世界中で大人気の「こんまり」こと片づけコンサルタントの近藤麻理恵さんを、プロデューサーとして支えてきた夫の川原卓巳さん。「何者にもなれなかった」時代を経て、麻理恵さんとの出会いで自分の強みに気づいたと言います。麻理恵さんが世界を舞台に飛躍できたのは、そんな川原さんと一緒に、「自分らしさ」を軸にして決断してきた背景が。どうすれば、そんな自分らしさを見つけられるのか。「必要なのは、足し算ではなく引き算」――本当の自分を取り戻す方法を、川原さんに教えてもらいます。

私がわたしであるために「やめることノート」

 Be yourself――自分らしく生きるためには、自分らしくあるためのスペース(余白)をつくることから始めましょう。

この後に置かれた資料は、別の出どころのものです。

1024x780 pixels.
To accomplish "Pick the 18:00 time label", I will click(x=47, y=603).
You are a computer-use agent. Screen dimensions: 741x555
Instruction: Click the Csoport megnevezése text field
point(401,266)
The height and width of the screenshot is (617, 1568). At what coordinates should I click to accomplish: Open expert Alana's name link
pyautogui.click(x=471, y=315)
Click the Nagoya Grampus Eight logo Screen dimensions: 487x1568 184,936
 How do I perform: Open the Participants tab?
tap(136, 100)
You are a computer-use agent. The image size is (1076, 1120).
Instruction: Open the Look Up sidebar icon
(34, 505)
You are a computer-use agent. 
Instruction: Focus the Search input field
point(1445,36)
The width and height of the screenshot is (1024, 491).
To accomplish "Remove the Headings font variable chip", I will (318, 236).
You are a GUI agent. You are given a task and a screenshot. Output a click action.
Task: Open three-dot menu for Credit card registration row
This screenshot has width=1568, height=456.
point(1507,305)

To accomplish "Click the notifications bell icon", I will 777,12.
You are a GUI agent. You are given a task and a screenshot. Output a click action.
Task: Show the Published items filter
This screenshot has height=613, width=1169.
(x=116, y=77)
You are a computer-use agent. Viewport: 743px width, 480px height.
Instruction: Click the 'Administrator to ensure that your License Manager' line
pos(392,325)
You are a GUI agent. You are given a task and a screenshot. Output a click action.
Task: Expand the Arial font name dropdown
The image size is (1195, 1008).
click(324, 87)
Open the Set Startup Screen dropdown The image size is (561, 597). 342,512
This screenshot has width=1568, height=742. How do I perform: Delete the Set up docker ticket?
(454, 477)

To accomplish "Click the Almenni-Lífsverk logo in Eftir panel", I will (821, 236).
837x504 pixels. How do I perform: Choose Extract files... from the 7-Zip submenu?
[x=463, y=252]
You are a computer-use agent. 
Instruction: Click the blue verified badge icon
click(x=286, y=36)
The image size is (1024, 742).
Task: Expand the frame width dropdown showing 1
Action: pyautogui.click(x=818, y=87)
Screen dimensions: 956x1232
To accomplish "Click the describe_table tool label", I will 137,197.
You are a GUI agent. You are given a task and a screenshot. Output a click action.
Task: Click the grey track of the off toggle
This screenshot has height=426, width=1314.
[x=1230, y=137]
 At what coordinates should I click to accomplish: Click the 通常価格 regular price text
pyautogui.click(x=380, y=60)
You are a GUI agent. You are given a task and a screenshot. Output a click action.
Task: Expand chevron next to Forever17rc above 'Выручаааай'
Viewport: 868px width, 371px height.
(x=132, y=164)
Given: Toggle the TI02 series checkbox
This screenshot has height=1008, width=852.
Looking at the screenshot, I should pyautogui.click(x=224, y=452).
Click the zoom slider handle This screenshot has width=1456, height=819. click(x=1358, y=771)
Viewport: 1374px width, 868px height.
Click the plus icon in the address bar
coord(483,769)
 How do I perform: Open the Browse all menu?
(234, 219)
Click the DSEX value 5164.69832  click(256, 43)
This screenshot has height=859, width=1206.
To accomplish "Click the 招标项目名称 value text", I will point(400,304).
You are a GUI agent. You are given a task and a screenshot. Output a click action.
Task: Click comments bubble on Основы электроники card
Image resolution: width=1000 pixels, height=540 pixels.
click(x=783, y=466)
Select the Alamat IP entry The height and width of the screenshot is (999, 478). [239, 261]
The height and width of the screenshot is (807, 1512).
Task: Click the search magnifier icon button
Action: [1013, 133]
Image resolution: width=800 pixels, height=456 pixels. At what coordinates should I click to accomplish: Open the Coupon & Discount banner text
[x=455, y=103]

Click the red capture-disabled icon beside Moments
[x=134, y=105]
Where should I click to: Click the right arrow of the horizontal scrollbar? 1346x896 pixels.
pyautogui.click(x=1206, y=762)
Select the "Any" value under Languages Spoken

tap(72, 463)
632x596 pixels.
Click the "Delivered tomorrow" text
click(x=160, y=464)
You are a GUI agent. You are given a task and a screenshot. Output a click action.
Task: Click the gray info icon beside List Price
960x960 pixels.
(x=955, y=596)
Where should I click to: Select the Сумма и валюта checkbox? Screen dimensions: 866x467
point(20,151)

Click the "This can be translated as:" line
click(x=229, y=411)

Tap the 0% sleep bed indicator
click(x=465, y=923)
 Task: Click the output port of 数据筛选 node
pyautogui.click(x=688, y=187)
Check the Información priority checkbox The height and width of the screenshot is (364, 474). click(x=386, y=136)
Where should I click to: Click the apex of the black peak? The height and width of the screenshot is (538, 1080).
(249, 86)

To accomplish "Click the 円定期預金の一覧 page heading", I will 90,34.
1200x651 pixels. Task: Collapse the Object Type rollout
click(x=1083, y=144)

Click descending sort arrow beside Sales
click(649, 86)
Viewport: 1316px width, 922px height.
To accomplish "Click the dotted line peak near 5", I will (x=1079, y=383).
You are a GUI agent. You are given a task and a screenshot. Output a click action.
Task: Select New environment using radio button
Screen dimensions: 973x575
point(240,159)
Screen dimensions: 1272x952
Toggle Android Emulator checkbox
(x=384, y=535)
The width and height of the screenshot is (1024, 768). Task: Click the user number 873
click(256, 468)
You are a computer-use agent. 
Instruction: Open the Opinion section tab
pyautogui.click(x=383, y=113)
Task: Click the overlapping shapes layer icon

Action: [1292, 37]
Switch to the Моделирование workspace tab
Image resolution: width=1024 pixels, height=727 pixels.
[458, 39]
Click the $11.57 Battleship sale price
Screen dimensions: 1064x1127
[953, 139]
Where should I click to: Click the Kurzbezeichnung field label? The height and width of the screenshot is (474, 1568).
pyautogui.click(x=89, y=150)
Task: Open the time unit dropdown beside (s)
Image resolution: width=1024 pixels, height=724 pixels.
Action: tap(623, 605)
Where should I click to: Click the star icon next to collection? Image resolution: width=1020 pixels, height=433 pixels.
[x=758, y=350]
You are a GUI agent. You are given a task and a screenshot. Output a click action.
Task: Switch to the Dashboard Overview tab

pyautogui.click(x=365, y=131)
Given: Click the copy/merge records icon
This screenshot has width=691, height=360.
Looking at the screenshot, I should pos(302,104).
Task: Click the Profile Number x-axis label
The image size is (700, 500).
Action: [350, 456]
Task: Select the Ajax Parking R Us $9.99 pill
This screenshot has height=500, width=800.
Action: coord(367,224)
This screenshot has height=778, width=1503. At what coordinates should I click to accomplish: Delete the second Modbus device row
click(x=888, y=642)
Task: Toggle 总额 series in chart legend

 そんなメッセージから始まったこの連載もついに最終回! 

 これまでお伝えしてきた「環境の余白」「時間の余白」に続いて、今日は「人間関係の余白」の作り方について、お話をしていきます。

 人間関係に余白を作る。この言葉、ちょっとドキッとするかもしれません。

 でも、とても大事なことなので、言わせてください。

人間関係に余白を作るとは?

 社会に出てフツウに生活をしていると、いつの間にかいろいろな人との関わりが生まれます。仕事を通じて、あるいはプライベートでの出会いの中で、さまざまな価値観を持つ人たちとの交流が増えていきますよね。

「僕たち夫婦もさまざまな出会いがありました」
「僕たち夫婦もさまざまな出会いがありました」

 皆さんの出会いの中には、気が合う人もいれば、気が合わない人もいて、気が合わなくても貴重な学びをくれる人や、その逆の人もいると思います。

 真面目で優しい人であるほど、自分に関わるすべての人の期待に応えようとして頑張り過ぎてしまうことがあります。

 でも、人生に与えられた時間は有限。出会う人すべての期待や要求に返していこうとすると、すぐにキャパオーバーになってしまいます。「すでにオーバー気味かも」と思い当たった人、結構いるはずですよ。

 だから、大事なんです。人間関係の余白づくり。